Last Thursday, I attended an event with Octane Fitness and they introduced us to their new cross trainer – the Zero Runner. It is designed to replicate the motion and biomechanics of running but with zero impact so that you can reduce the pounding and stress on your body while still getting the sport-specific training of a run.
“No one told me how much injury would be a part of your life as a runner.” – Larry Schmidt
We had a chance to hear from Olympian Carrie Tollefson and Larry Schmidt, a longtime runner, and their stories resonated with everyone in the room. As lifelong, passionate runners, both love to run but have been hampered by injuries which ultimately led Carrie to stop competing and Larry to receive a hip replacement.
Carrie was very clear in saying that more mileage doesn’t necessarily mean that it’s better for you. Both noted that if a tool like this had been available to them years ago, they probably could have mitigated some of their injuries and managed the impact of running better instead of breaking down.
The ultimate testimonial? When Larry first tried the Zero Runner, it was the first time in seven years that he could run without pain.
The Zero Runner is definitely unique and looks kind of like a funny elliptical machine. When you’re on it, it looks like you’re running on air. It allows for full range of motion so that you can use the same muscles you’d use if running outside.
One of the coolest things is that the Zero Runner teaches you about your gait and your running form. It tracks everything from gait length to height. And you can see how your gait changes as you run further and longer.
By perfecting your form on the Zero Runner, you develop the muscle memory that you need when you take your workouts outdoors and it helps you run more efficiently.
Here are some other cool features of the Zero Runner:
- Bionic legs. The machine has a knee and hip joint which allows the Zero Runner to more closely replicate your own running motion and biomechanics.
- You are the motor. The machine follows your motion naturally and become an extension of you.
- Wide range of motion. You can use it to do a dynamic warm-up, simulate a a hill workout by leaning forward, or incorporate strength training by lunging forward.
- No noise! It’s not a loud machine since it’s powered by you. Since you act as the motor, there are no cords.
- Lots of stats. The SmartLink app wireless connects to the console (or mobile device) and displays all your workout stats and can design a customized plan for you. It also allows you to monitor your stride.
- One size fits all.
- It’s about the same width as a treadmill but shorter in length.
The Zero Runner is meant for a wide range of people, everyone from aspiring or beginning runners to regular exercisers to active and competitive runners to injured runners and aging runners.
You can incorporate the Zero Runner into your routine a couple of different ways:
- Build endurance.
- Reduce impact as you prep for races with combo runs such as 15 miles outside and 4 miles inside.

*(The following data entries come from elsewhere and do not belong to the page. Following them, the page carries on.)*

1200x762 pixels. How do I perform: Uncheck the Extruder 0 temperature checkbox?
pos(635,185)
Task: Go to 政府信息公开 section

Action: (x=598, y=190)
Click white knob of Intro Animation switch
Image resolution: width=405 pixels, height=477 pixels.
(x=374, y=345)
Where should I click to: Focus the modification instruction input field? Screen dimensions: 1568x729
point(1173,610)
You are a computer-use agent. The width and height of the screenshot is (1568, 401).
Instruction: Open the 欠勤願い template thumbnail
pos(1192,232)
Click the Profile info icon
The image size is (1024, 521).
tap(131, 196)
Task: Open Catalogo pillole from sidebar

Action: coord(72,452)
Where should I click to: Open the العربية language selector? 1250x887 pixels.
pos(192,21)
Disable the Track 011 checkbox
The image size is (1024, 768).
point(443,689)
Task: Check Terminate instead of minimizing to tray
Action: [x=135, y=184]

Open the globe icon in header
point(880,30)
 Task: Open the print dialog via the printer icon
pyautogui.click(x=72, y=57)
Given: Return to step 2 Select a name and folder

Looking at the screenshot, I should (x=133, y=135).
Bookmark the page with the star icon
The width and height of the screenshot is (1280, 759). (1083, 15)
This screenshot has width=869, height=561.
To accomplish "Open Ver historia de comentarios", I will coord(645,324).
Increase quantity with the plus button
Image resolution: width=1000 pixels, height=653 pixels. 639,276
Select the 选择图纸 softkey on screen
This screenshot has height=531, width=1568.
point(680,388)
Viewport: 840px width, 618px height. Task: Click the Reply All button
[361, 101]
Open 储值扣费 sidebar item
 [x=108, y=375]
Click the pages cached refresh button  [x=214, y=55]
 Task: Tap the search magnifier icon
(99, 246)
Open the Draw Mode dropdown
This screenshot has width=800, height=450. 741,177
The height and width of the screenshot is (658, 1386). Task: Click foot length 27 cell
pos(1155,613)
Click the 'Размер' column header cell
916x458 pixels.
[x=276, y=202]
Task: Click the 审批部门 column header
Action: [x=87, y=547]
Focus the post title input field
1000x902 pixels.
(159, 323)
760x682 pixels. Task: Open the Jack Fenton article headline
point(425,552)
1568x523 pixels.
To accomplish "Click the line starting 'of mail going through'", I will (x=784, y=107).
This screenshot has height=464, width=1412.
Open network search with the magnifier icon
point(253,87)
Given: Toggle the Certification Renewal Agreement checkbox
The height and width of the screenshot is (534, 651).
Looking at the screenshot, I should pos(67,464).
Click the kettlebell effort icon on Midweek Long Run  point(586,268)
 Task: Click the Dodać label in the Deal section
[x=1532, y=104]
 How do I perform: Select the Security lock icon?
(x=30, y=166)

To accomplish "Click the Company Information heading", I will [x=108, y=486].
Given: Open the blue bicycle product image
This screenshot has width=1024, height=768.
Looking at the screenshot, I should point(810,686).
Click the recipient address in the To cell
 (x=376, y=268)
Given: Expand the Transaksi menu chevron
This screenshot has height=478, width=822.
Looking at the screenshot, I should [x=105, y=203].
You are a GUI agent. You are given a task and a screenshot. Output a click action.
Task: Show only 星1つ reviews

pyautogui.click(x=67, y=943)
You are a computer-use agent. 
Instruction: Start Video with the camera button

- Active recovery. You’re still training running muscles while working out without impact.
- Cross-training. You can incorporate strength and flexibility training (even yoga) into your workout. The Zero Runner comes with resistance bands and seven connection points at the front and back of the machine. You can use the SmartLink app to customize a workout to target your weak links.
I admit. I was somewhat skeptical of the Zero Runner at first. But after seeing it in action and hearing from Carrie and Larry, I see how this machine could really change how we approach training and running.
How do you manage the impact of running? Would you try the Zero Runner?
This post is sponsored by FitFluential LLC on behalf of Octane Fitness.